Finito dunque che ebbe per ultimo il detto S. Francesco, se ne tornò a Firenze, dove giunto dipinse per mandare a Pisa in una tavola un S. Francesco ne l'orribile sasso della Vernia, con straordinaria diligenza: perché oltre a certi paesi pieni di alberi e di scogli, che fu cosa nuova in que' tempi, si vede nell'attitudini di S. Francesco, che con molta prontezza riceve ginocchioni le stimate, un ardentissimo desiderio di riceverle et infinito amore verso Gesù Cristo, che in aria circondato di Serafini gliele concede, con sì vivi affetti, che meglio non è possibile immaginarsi. Nel disotto poi della medesima tavola, sono tre storie della vita del medesimo, molto belle.

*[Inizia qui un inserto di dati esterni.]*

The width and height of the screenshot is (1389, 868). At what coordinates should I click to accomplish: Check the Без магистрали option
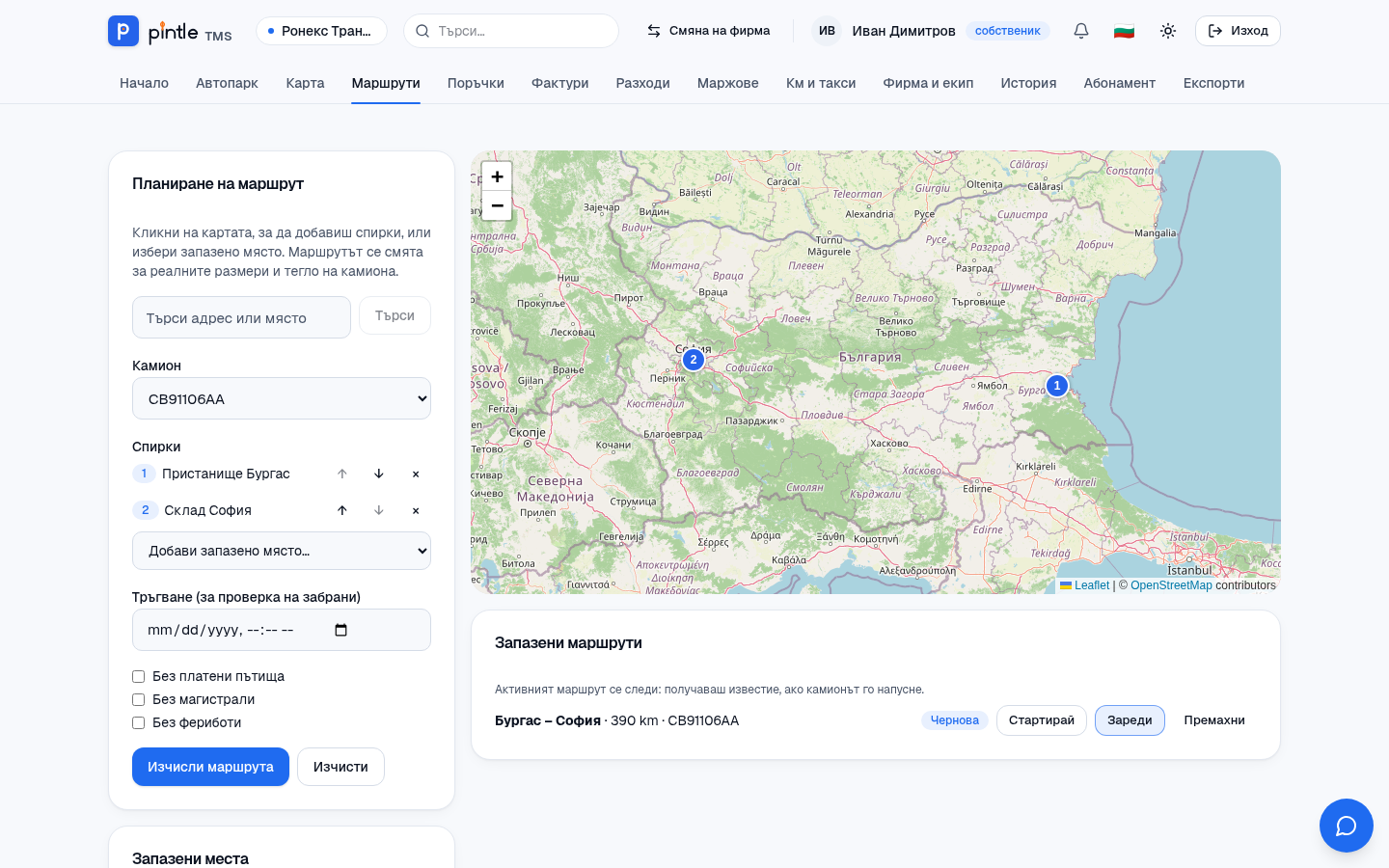click(139, 699)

Questa tavola, la quale oggi si vede in S. Francesco di Pisa in un pilastro accanto all'altar maggiore, tenuta in molta venerazione per memoria di tanto uomo, fu cagione che i Pisani, essendosi finita appunto la fabbrica di Camposanto, secondo il disegno di Giovanni di Nicola Pisano, come si disse di sopra, diedero a dipignere a Giotto parte delle facciate di dentro, acciò che, come tanta fabrica era tutta di fuori incrostata di marmi e d'intagli fatti con grandissima spesa, coperto di piombo il tetto, e dentro piena di pile e sepolture antiche, state de' Gentili e recate in quella città di varie parti del mondo, così fusse ornata dentro nelle facciate di nobilissime pitture. Perciò, dunque, andato Giotto a Pisa, fece nel principio d'una facciata di quel Camposanto sei storie grandi in fresco del pazientissimo Iobbe; e perché giudiziosamente considerò che i marmi da quella parte della fabrica dove aveva a lavorare erano volti verso la marina, e che tutti essendo saligni per gli scilocchi, sempre sono umidi e gettano una certa salsedine, sì come i mattoni di Pisa fanno per lo più, e che perciò acciecano e si mangiano i colori e le pitture; fece fare, perché si conservasse quanto potesse il più l'opera sua, per tutto dove voleva lavorare in fresco, in arricciato o vero intonaco o incrostatura che vogliam dire, con calcina, gesso e matton pesto mescolati così a proposito, che le pitture che egli poi sopra vi fece, si sono insino a questo giorno conservate. E meglio, starebbono, se la stracurataggine di chi ne doveva aver cura non l'avesse lasciate molto offendere dall'umido; perché il non avere a ciò, come si poteva agevolmente, proveduto, è stato cagione che, avendo quelle pitture patito umido, si sono guaste in certi luoghi, e l'incarnazioni fatte nere, e l'intonaco scortecciato; senzaché la natura del gesso, quando è con la calcina mescolato, è d'infracidare col tempo e corrompersi; onde nasce che poi per forza guasta i colori, sebben pare che da principio faccia gran presa e buona.